編集部作成
外資系経営コンサルティング会社大手、PwCコンサルティングとアクセンチュアが6月末〜7月上旬、相次いでメタバース空間内で大規模な社内イベントや、本格的な発表イベントを開く。
3Dで構築された仮想空間で、仕事や遊び、コミュニケーションをとる「メタバース」は、2021年にバズワードとして注目された。そうしたテクノロジー業界の動きを、企業の経営を支援する経営コンサルティング企業大手が、自身でも取り入れ始めた形だ。
PwCコンサルティング、3000台のVRゴーグルを調達。6月末の社内イベント向け
撮影:伊藤有
PwCコンサルティングは、社員全員を対象とする大規模な社内イベントをメタバース(VR空間)上で実施する。社内イベントは6月27日〜29日の3日間で実施。イベントに参加する社員向けに3000台のVRゴーグルを用意した。
同社内イベントではPwCコンサルティングCEOの大竹伸明氏が社員へ3カ年計画を説明するほか、メタバース上での業界の有識者との対談や、著名人を招いたライブコンテンツが用意されている。3日間を通してメタバースの可能性について、ビジネスとエンタメの2つの観点から検証する方針だ。
PwC Japan広報はBusiness Insider Japanの取材に対し、使用するVRイベントのプラットフォームは「VRChat」と国内のVRベンチャーが運営する「cluster」を組み合わせて、コンテンツによって使い分けながら3日間を運営すると明かした。
この時期にメタバース上での社内イベントに踏み切った理由には、「社員一人ひとりへ戦略の理解促進を図るため、ビジネス活用へのニーズが高まっている『メタバース』をプラットフォームとして利用する」という狙いがある。

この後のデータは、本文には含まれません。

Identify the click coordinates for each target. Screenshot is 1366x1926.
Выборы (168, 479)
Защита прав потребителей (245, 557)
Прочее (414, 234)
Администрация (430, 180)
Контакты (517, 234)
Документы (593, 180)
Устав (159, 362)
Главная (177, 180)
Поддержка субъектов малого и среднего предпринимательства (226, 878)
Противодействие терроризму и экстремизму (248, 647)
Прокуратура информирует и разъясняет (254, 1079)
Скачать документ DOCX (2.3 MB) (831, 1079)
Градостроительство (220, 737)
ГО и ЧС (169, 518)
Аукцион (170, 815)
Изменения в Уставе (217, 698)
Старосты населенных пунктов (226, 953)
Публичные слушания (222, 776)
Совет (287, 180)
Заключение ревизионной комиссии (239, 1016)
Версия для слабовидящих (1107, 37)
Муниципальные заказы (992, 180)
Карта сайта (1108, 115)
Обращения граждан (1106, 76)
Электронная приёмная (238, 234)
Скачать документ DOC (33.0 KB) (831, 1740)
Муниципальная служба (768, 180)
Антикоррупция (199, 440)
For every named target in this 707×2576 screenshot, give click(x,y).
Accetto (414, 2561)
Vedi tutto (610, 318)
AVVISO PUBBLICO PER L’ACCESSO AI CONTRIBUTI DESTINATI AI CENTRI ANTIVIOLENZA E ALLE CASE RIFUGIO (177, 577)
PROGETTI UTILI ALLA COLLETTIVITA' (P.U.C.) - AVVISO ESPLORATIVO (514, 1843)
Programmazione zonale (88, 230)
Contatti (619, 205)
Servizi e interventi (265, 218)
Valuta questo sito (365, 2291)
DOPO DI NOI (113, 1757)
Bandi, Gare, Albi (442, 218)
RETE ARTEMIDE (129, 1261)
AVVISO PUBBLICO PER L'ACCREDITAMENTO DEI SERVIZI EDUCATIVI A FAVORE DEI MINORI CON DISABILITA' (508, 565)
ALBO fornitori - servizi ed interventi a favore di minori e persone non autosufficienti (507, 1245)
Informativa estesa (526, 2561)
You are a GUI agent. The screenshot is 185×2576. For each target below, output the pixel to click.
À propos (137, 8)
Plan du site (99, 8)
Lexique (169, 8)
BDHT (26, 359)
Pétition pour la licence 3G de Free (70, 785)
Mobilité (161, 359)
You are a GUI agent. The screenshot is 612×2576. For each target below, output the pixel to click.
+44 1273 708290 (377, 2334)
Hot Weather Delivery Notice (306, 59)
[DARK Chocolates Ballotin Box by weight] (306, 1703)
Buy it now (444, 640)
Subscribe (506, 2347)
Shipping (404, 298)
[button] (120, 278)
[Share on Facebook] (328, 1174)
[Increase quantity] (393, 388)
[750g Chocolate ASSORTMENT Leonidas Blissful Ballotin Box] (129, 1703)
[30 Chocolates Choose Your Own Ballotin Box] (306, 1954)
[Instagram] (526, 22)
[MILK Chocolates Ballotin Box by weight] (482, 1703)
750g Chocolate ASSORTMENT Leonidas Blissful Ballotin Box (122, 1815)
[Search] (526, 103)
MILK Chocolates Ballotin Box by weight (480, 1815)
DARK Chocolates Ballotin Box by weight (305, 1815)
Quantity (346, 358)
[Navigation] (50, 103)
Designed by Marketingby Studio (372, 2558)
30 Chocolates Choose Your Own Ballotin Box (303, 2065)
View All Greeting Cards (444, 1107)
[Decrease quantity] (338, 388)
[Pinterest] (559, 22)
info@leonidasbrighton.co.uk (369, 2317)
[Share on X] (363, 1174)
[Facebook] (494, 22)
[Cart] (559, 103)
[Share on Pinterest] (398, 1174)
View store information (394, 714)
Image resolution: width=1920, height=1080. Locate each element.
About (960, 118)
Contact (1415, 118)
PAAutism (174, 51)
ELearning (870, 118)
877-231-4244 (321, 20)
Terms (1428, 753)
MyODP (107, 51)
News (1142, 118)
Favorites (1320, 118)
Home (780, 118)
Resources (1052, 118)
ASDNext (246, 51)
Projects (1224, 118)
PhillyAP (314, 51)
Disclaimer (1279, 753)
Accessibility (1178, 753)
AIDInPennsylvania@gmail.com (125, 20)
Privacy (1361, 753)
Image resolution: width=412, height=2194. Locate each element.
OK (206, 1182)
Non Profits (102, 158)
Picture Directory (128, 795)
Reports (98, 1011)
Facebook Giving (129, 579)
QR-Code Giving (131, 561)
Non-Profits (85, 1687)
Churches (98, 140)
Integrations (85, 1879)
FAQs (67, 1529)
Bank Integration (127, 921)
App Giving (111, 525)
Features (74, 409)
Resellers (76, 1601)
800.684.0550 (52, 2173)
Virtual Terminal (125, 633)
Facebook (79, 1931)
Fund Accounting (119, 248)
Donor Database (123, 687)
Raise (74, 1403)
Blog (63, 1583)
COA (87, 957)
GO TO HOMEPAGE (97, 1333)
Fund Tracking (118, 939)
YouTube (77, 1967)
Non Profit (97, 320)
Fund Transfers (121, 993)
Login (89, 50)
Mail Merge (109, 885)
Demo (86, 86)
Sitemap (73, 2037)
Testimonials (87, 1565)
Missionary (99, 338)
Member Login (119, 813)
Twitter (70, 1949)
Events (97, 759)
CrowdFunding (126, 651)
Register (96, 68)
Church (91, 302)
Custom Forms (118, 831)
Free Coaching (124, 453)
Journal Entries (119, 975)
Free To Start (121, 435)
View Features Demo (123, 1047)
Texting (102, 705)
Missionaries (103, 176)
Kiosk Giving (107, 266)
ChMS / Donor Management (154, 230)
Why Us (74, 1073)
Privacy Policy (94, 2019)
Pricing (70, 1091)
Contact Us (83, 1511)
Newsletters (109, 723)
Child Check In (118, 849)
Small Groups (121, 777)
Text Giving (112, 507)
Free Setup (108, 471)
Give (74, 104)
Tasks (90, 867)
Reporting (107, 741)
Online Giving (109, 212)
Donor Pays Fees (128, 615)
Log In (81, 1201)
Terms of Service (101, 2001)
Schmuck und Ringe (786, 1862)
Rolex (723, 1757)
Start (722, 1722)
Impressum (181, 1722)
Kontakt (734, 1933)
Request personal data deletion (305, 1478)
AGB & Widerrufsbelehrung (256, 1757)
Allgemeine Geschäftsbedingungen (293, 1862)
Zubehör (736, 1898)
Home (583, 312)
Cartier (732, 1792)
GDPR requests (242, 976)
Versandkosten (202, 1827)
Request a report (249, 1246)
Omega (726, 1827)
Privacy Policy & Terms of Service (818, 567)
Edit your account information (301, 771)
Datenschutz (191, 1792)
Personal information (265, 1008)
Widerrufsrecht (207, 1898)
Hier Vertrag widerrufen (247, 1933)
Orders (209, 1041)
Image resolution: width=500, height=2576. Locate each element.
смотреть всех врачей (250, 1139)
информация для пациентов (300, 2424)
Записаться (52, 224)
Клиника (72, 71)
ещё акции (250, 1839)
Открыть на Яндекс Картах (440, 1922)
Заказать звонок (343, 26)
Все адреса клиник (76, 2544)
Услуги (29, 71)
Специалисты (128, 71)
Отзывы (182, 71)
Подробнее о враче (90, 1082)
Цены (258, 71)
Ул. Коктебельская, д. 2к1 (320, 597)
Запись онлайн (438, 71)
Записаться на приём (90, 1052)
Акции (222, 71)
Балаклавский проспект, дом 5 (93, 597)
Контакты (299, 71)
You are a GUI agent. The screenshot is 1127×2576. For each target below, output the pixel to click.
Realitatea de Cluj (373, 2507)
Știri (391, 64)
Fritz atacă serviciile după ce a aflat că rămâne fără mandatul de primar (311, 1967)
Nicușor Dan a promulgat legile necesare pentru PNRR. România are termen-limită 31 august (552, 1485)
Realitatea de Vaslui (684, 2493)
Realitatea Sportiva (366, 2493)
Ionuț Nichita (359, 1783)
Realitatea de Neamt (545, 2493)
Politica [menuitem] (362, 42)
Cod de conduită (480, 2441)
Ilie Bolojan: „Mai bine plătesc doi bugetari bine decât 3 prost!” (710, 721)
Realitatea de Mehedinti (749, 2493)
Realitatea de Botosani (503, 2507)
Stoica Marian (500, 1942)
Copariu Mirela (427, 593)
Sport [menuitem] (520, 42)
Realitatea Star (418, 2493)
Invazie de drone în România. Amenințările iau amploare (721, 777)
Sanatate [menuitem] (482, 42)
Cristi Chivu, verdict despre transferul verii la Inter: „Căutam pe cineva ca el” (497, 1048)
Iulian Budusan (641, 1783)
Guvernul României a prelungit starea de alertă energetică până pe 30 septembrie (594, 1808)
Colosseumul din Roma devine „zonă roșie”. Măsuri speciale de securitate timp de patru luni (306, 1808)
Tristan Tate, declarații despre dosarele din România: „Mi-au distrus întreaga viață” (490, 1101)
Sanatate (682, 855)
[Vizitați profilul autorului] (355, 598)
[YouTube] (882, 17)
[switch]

アクセンチュア日本、全社初の「メタバース記者会見」を7月5日開催
OleksSH / Shutterstock
一方のアクセンチュアはメタバース上での記者会見に踏み切った。
7月5日、2022年に企業が押さえるべき技術トレンドの最新調査を報告する場として「Technology Vision 2022」の記者会見をメタバース上で開く。メタバース上での記者会見は、全世界のアクセンチュアとして初の試みになるという。「会場」には、PwCと同様にclusterを使用する。
アクセンチュア広報はBusiness Insider Japanの取材に対し、メタバース上での開催を選んだ背景について「メタバースがテーマの調査レポートのため、取材記者陣にも深く体験してもらう必要があると考えた」と説明した。
アクセンチュアの調査では、全世界で71%の経営幹部が「メタバースは自社にポジティブなインパクトをもたらす」と答えているという。
VR空間でのプレゼンテーションにあたっては、登壇する日本法人の山根圭輔氏(テクノロジー コンサルティング本部 インテリジェントソフトウェアエンジニアリングサービスグループ共同日本統括 マネジング・ディレクター)が自身を模した3Dアバターを事前に作成し、当日のプレゼンテーションに臨む見込みだ。
PwC、アクセンチュアともに共通しているのは、メタバースをビジネス変革の大きなトレンドして発信する以上、自社でも取り入れ始めなければ言動一致しない、ということだろう。